5.3 Going out with friends or other relatives

53

53%

n = 100

100%

Table 3.5 presents the living conditions of the respondents in term of recreational activities. Quality time with family members have the 79% of the total number of respondents which signifies that most of the respondents still want to spend a quality time together with there family despite of an illness. All most half of the respondents want to hang out with friends or going out with other relatives.

Chapter 4

CONCLUSION AND RECOMMENDATION

This chapter presents the general summary of findings, conclusions and recommendations.

Summary of Findings

The pertinent findings of this study are the following:

1. The findings with regard to the resident’s profile are as follows: in terms of age most of the respondents are adolescents and early adults. The respondents are within the active years of their life; in terms of their gender the difference between male and female respondents is not that significant which implies that the respondents are equally distributed with regards to gender; in terms of height most of the respondents have heights that are within normal in relation with their age and weight; and in terms of weight the respondents have normal weights in relation to their age and height.

2. The health related problems of the residents of Barangay Mameltac along with the gastrointestinal system; most of the residents within the proximity experienced abdominal pain. Under Respiratory System, almost all of the residents had experienced cough and colds.

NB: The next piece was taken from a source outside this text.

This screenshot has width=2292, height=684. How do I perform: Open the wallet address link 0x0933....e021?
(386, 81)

However, under Cardiovascular System, majority of them suffered from headache. Lastly, under Reproductive System, it revealed that burning sensation when urinating was the most prevalent condition.

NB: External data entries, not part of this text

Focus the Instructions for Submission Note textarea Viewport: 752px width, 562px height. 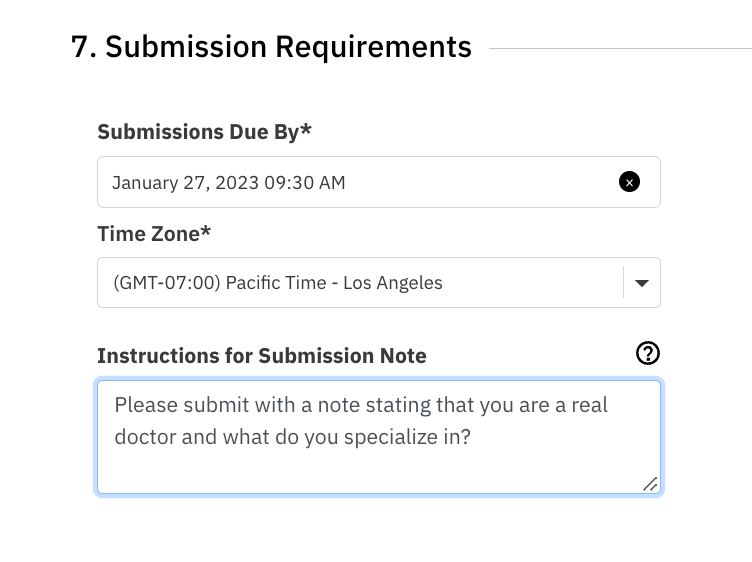point(379,437)
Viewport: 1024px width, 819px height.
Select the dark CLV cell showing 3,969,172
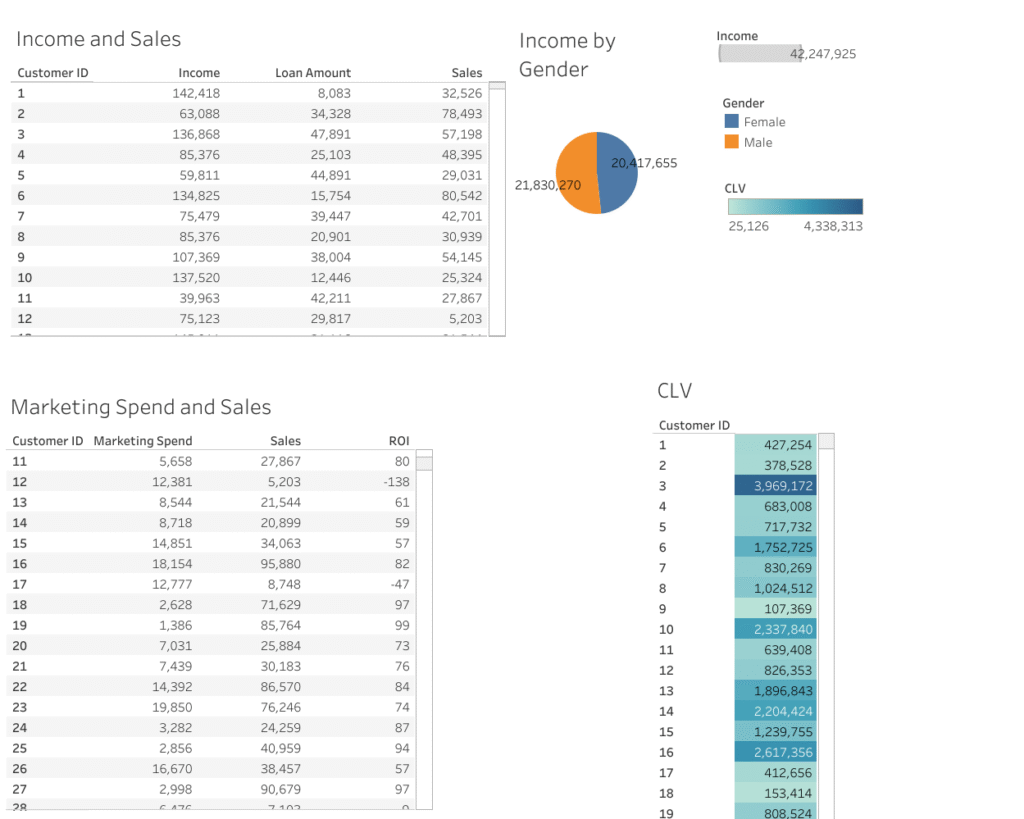(775, 486)
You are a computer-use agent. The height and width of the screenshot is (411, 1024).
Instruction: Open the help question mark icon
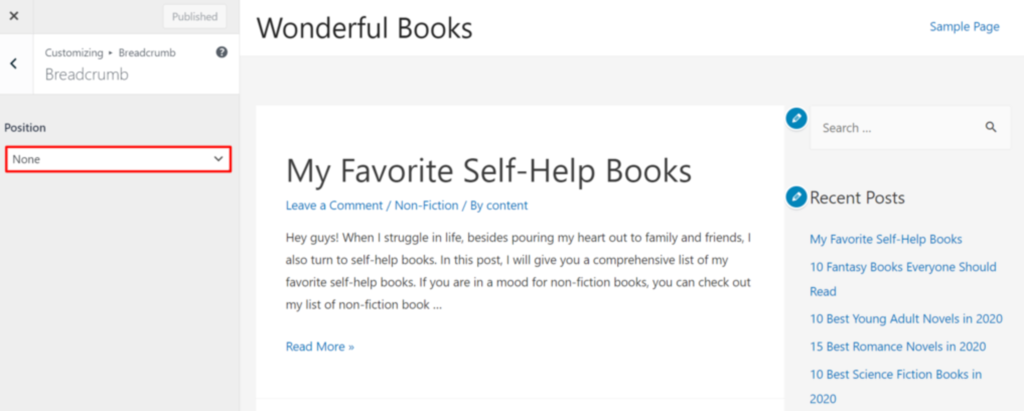(x=222, y=52)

3. The living conditions of the residents of Barangay Mameltac along the proximity of the City Sanitary landfill are as follows; along with the personal hygiene, almost all of the respondents wash their hands before and after eating meals and also wear clean clothes; along with the health maintainance, eating nutritious food is the priority in sustaining a healthy condition of living; along with the house hold chores, more than half of the respondents are able to cook there food; along with the rest and sleep almost all of the respondents able to take a nap, watching television, listening to radio, reading newspapers and magazines, but some of them are not able to sleep at least 8 hours per day; along with recreational activities spending quality time with family members was given the highest consideration.

Conclusions

Based on the findings of this study, the following conclusions were drawn:

  1. The profile of the respondents in terms of weight and height are within the normal range in relation to their age. With regards to their gender, the males and females are equally distributed.
  2. The most prevalent health related problems experienced by the residents of Barangay Mameltac along the proximity of the City Sanitary Landfill is along the Respiratory System. It supports the high morbidity rate of Acute Respiratory Infections in the barangay.
  3. The respondents have commendable living conditions. They are aware of the importance of maintaining and performing a healthy lifestyle.

Recommendations

The following recommendations are given based from the study’s findings and conclusions.

  1. For the future researchers, the same range in terms of the age, gender, height and weight of the respondents should be taken in order to have an accurate comparative view of present and future researches.
  2. Educate the residents as well as the barangay health worker with regards to the importance of hygienic practices. It contribute much to the prevention of the disease occurrence especially with the extreme prevalence of respiratory diseases.
  3. The respondents of Barangay Mameltac should maintain a healthy conditions along with their personal hygiene,health maintenance,etc .by instructing them not to neglect the said practices.